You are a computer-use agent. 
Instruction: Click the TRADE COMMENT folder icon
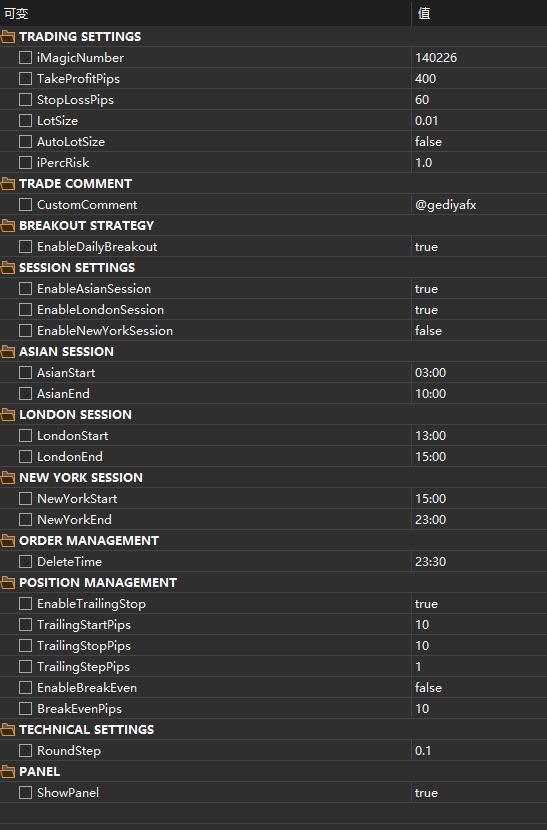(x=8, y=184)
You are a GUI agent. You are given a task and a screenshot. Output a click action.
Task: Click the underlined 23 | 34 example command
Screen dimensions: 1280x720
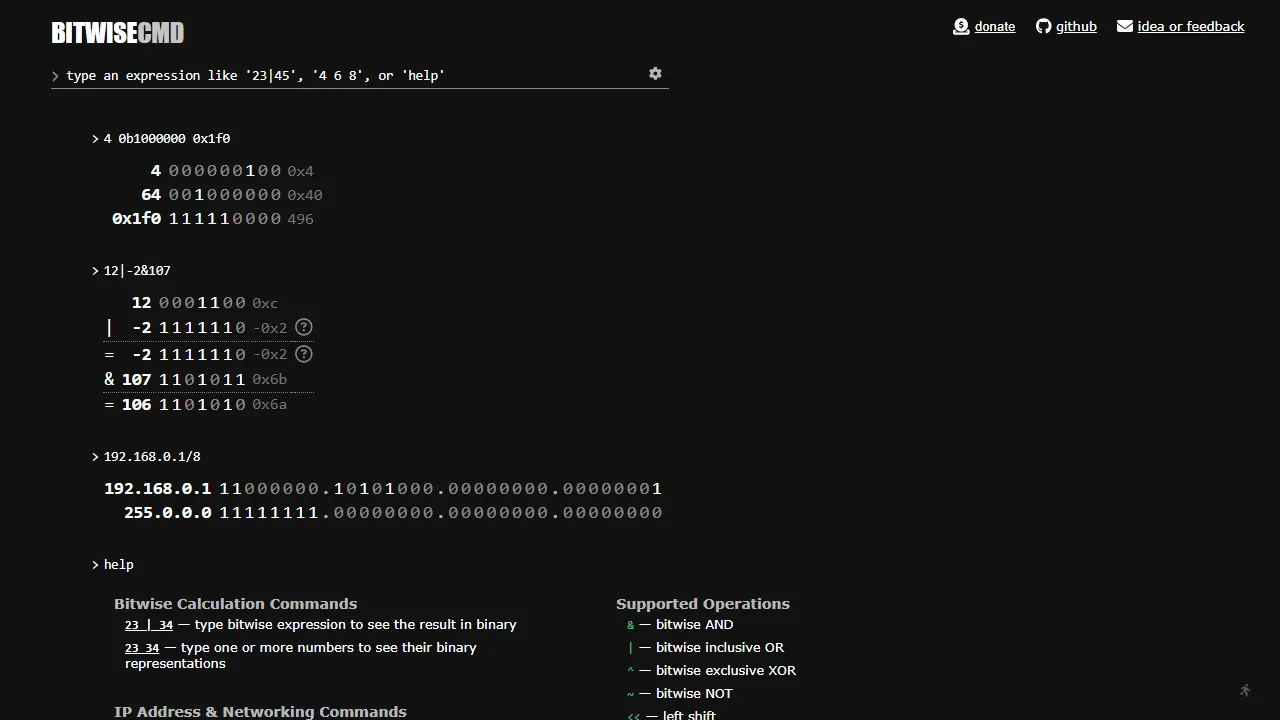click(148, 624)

_Task to carry out_. Repeat the items word for word, beginning with the line that contains "You are a GUI" and continuing through the end of the items, and leave out the pictures.

_Answer below_.
You are a GUI agent. You are given a task and a screenshot. Output a click action.
Task: Click the underlined 23 | 34 example command
Screen dimensions: 1280x720
click(148, 624)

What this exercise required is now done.